My ColdFusion User Defined Function Library Structure
Posted September 11, 2006 at 8:50 AM by Ben Nadel
I was recently asked how I build my library of ColdFusion user defined functions (UDF). I sometimes post code samples that will break if you copy them directly as they contain references to parts of the library that you do not have. I cache all my UDF's in the APPLICATION scope in a single ColdFusion Component (CFC). Then, for each page request, I get a reference to it and store it in the REQUEST scope:
- REQUEST.UDFLib = APPLICATION.ServiceFactory.GetUDFLib();
I put it into the request scope more for personal reasons (as opposed to going to the APPLICATION scope each time). The ServiceFactory is just a cached object instance in my APPLICATION scope that houses an interface for getting and creating objects in my application. Without a ServiceFactory, you could easily do this like:
- <cfset APPLICATION.UDFLib = CreateObject( "component", "UDFLib" ).Init() />
Now, my UDF library is one object, but it is actually composed of many different objects. I like to house each of my UDF library categories (ie. Text, XML) in a different component. This makes adding and editing methods much easier and it forces me to think out my code more. Plus, it cuts down on naming conflicts and allows for smaller naming conventions. Here is the code for the main UDF library object:
- hint="Houses all the user defined functions for this application.">
- <cffunction name="Init" access="public" returntype="UDFLib" output="no"

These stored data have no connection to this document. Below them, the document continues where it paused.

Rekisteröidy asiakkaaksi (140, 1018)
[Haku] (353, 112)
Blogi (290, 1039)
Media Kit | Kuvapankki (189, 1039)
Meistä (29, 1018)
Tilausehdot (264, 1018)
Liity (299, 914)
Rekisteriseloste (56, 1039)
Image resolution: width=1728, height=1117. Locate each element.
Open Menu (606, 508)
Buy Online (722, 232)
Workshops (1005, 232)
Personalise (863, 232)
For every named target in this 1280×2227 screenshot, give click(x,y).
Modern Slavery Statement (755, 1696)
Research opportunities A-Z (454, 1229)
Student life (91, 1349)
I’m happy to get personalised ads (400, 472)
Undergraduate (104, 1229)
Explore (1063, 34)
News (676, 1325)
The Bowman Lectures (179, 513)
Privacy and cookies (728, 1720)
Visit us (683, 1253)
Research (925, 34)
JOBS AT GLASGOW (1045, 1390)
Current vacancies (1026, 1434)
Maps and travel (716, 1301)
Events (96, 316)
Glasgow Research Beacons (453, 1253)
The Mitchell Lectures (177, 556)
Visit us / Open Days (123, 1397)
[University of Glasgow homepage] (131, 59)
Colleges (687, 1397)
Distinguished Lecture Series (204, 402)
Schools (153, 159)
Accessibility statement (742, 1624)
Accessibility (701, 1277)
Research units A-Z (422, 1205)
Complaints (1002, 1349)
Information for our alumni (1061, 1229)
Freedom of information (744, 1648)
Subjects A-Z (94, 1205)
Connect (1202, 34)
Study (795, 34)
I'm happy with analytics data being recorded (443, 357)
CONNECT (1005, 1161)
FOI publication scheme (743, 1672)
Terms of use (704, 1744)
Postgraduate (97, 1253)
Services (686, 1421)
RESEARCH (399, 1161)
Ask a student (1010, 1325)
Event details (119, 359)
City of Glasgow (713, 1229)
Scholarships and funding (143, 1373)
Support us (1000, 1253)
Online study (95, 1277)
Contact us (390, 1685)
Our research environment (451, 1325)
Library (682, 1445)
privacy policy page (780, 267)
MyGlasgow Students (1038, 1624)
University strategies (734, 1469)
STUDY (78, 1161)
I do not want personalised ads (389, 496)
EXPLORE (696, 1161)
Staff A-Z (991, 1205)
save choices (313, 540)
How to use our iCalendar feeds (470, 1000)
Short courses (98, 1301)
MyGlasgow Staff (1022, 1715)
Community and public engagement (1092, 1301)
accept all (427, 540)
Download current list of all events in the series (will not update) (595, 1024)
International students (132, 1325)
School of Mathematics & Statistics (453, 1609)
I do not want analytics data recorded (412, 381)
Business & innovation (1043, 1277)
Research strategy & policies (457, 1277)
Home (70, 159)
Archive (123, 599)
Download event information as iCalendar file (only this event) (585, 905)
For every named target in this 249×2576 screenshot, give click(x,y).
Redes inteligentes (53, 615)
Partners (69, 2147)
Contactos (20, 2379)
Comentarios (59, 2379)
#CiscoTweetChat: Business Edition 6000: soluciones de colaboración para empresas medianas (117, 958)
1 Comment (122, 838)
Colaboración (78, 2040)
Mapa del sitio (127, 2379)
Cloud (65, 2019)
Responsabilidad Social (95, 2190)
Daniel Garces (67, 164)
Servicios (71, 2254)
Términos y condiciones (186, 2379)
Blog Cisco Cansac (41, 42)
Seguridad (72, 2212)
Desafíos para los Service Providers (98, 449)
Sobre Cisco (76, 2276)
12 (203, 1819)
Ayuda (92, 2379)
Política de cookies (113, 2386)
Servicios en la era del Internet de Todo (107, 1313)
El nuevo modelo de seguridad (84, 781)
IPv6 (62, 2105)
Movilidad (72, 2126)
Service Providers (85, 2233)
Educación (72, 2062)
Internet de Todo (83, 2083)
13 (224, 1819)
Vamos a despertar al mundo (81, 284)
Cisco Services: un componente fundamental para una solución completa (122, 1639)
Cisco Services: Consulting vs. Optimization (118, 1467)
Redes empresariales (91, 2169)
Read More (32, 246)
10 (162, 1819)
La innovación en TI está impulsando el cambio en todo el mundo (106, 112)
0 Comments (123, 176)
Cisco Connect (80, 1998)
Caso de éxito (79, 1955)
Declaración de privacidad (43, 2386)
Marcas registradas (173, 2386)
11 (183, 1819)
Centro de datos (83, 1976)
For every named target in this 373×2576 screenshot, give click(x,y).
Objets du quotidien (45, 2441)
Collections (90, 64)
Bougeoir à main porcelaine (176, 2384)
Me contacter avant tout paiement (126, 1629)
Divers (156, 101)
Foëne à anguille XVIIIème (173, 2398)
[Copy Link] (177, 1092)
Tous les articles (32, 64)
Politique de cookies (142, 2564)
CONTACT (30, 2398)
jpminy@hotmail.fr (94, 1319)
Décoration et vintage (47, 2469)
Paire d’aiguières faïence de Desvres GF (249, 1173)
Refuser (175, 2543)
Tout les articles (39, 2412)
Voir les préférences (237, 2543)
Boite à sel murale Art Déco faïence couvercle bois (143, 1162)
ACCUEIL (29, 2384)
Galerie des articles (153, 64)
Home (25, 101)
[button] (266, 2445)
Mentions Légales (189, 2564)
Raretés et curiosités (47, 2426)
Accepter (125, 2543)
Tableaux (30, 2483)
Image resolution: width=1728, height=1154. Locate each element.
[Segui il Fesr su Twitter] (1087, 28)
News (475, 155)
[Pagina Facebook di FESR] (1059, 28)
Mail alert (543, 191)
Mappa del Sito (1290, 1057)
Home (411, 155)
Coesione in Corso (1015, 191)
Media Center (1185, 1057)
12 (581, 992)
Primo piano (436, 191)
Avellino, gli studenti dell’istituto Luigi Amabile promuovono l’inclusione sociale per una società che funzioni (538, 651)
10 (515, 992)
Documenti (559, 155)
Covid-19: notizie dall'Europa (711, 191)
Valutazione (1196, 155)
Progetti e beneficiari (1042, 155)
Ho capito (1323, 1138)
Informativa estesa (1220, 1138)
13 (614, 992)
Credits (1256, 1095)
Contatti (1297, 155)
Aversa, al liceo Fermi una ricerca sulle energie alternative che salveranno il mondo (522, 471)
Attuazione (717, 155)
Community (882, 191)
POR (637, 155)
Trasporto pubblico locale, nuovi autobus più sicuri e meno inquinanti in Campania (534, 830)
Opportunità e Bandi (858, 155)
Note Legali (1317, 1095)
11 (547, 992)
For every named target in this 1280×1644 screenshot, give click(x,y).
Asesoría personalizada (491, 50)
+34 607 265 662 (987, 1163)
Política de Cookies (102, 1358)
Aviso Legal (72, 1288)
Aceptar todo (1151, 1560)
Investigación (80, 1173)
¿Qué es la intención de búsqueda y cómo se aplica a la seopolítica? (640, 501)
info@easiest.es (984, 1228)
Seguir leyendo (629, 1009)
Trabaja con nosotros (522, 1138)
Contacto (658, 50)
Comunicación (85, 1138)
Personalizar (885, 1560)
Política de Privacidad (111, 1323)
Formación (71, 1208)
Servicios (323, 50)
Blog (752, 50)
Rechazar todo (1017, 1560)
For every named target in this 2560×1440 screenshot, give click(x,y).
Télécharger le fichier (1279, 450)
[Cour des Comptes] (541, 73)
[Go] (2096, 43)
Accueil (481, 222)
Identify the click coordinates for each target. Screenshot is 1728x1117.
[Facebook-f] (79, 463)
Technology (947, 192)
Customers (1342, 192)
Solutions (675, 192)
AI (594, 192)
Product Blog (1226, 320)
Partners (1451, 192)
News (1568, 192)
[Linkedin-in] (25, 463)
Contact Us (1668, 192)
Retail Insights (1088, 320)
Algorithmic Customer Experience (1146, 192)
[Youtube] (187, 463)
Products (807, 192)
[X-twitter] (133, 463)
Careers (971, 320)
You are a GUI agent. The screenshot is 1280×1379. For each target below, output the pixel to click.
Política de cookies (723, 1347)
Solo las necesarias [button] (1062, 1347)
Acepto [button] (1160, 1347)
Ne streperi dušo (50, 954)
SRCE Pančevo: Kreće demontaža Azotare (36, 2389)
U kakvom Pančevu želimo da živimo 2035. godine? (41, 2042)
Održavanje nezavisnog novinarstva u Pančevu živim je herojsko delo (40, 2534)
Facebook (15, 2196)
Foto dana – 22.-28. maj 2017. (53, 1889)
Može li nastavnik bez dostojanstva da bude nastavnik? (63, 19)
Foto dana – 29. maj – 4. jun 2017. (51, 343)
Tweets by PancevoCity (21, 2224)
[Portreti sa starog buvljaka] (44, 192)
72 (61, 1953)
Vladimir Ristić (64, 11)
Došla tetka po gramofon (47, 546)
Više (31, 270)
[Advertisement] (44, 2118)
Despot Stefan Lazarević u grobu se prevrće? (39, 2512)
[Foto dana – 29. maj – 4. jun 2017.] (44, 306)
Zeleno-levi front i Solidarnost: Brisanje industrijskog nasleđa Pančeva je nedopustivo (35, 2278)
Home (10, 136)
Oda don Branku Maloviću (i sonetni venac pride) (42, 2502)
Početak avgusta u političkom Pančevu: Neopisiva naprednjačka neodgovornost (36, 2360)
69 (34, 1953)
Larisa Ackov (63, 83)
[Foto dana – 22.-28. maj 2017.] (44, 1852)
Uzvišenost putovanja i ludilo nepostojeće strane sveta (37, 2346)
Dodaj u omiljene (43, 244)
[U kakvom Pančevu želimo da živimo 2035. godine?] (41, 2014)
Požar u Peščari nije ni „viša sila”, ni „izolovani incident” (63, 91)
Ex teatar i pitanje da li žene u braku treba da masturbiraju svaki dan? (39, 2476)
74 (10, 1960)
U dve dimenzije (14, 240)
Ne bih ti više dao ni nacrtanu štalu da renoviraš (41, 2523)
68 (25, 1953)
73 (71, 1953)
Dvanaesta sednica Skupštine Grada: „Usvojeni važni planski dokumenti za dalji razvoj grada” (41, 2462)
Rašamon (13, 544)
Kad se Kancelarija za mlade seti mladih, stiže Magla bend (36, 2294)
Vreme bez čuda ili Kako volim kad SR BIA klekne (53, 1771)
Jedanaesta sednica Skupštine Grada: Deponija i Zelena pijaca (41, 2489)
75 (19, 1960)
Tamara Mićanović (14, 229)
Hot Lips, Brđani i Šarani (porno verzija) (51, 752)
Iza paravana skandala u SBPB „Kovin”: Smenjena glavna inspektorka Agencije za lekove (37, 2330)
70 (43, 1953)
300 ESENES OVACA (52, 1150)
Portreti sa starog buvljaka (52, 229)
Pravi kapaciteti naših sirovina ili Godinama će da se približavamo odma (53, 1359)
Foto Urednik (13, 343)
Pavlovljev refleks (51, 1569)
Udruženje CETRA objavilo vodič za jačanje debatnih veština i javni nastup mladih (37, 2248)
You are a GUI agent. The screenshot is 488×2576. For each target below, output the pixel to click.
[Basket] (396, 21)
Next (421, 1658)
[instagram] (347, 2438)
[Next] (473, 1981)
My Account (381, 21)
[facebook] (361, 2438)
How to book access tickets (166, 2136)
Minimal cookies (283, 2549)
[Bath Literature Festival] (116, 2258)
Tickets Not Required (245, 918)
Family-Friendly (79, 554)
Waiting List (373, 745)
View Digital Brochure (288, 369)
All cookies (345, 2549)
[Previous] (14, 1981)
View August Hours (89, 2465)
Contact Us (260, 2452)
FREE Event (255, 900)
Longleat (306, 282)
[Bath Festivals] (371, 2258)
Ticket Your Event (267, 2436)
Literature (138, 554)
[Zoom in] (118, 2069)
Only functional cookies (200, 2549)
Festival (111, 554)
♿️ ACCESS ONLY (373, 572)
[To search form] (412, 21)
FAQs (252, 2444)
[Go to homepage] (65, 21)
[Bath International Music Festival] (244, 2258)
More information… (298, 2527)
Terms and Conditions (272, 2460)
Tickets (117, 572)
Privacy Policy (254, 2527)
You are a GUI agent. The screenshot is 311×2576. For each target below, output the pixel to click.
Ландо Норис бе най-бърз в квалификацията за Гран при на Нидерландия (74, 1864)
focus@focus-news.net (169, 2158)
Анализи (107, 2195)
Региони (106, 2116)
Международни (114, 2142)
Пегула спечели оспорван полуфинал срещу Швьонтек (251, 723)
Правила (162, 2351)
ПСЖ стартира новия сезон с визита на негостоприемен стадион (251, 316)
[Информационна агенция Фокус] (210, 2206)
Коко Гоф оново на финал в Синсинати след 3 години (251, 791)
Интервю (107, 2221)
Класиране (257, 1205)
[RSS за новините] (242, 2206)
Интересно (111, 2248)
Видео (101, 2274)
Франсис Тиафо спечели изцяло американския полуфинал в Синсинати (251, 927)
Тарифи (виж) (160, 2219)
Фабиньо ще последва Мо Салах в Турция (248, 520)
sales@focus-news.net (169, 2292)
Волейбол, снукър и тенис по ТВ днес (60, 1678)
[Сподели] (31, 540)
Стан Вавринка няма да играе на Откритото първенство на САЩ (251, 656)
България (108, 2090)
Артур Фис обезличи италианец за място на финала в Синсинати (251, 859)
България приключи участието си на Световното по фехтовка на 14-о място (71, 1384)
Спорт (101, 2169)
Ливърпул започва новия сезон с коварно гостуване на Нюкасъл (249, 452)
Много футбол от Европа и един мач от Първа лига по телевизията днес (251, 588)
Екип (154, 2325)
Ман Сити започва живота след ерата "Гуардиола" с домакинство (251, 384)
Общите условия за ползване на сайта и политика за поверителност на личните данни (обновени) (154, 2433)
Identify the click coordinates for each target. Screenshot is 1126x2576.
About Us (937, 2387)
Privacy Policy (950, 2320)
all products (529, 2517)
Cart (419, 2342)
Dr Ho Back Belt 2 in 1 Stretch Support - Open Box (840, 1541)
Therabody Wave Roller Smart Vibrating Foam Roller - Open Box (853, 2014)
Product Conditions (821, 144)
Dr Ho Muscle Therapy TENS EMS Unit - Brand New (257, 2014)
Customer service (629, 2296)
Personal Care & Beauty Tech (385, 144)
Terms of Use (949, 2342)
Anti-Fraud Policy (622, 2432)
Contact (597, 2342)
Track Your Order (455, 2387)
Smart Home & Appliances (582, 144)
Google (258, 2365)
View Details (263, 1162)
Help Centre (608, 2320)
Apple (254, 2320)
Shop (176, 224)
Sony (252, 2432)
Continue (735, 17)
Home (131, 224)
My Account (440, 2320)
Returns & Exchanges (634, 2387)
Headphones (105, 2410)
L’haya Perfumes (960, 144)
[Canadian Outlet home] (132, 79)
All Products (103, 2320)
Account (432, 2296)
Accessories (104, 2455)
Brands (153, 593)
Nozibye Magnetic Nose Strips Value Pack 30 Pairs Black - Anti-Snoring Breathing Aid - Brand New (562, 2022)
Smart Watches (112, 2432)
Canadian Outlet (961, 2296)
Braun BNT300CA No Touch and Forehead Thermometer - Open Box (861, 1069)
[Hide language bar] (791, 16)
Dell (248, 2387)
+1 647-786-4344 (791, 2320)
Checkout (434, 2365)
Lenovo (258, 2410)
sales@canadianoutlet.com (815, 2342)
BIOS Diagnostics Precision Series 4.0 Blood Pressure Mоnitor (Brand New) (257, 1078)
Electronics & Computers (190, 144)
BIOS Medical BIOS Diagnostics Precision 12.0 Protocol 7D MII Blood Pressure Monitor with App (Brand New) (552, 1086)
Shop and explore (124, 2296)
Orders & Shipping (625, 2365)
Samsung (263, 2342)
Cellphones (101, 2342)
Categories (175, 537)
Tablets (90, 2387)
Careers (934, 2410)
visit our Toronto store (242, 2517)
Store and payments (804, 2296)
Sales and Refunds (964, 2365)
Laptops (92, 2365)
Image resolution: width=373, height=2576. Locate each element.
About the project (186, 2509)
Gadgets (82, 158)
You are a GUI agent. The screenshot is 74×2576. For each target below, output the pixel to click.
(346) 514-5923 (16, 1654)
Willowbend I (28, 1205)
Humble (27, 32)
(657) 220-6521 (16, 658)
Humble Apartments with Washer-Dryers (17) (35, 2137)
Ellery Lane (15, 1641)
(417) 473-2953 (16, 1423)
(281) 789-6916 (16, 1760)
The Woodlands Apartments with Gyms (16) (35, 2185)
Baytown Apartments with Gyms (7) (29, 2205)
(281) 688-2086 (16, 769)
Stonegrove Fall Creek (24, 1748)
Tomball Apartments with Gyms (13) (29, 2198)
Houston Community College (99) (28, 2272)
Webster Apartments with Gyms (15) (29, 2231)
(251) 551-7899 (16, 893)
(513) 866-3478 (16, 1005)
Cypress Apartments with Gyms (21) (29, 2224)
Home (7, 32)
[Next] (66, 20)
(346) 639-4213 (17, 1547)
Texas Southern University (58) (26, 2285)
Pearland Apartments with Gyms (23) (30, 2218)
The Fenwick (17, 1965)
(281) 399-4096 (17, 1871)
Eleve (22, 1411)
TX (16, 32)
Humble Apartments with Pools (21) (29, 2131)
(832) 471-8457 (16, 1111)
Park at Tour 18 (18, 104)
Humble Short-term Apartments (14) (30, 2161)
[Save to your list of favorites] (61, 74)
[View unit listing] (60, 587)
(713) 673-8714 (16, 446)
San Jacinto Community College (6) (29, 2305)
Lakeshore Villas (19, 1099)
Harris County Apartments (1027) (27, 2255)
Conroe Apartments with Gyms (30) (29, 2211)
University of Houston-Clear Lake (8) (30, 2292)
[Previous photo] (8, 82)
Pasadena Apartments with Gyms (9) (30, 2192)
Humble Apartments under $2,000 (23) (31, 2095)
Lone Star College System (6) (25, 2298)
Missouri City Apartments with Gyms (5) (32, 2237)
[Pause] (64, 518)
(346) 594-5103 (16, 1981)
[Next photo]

- hint="Returns an initialized user defined library instance.">
- // Since this is a library and NOT a real entity bean, we are going to
- // store all library references in the THIS scope so that they are
- // easily accessible to anyone who has an instance reference.
- // System contains core system functions.
- THIS.System = CreateObject( "component", "UDFlib.SystemLib" ).Init( THIS );
- // AJAX contains AJAX utility functions.
- THIS.AJAX = CreateObject( "component", "UDFLib.AJAXLib" ).Init( THIS );
- // Array contains array manipulation functions.
- THIS.Array = CreateObject( "component", "UDFLib.ArrayLib" ).Init( THIS );
- // DateTime contains date and time manipulation functions.
- THIS.DateTime = CreateObject( "component", "UDFlib.DateTimeLib" ).Init( THIS );
- // List contains list manipulation functions.
- THIS.List = CreateObject( "component", "UDFlib.ListLib" ).Init( THIS );
- // IO contains input and output related functions.
- THIS.IO = CreateObject( "component", "UDFlib.IOLib" ).Init( THIS );
- // Query contains query manipulation functions.
- THIS.Query = CreateObject( "component", "UDFlib.QueryLib" ).Init( THIS );
- // Struct contains struct manipulation functions.
- THIS.Struct = CreateObject( "component", "UDFlib.StructLib" ).Init( THIS );
- // Text contains text manipulation functions.
- THIS.Text = CreateObject( "component", "UDFlib.TextLib" ).Init( THIS );
- // Validation contains data validation functions.
- THIS.Validation = CreateObject( "component", "UDFlib.ValidationLib" ).Init( THIS );
- // Xml contains xml manipulation functions.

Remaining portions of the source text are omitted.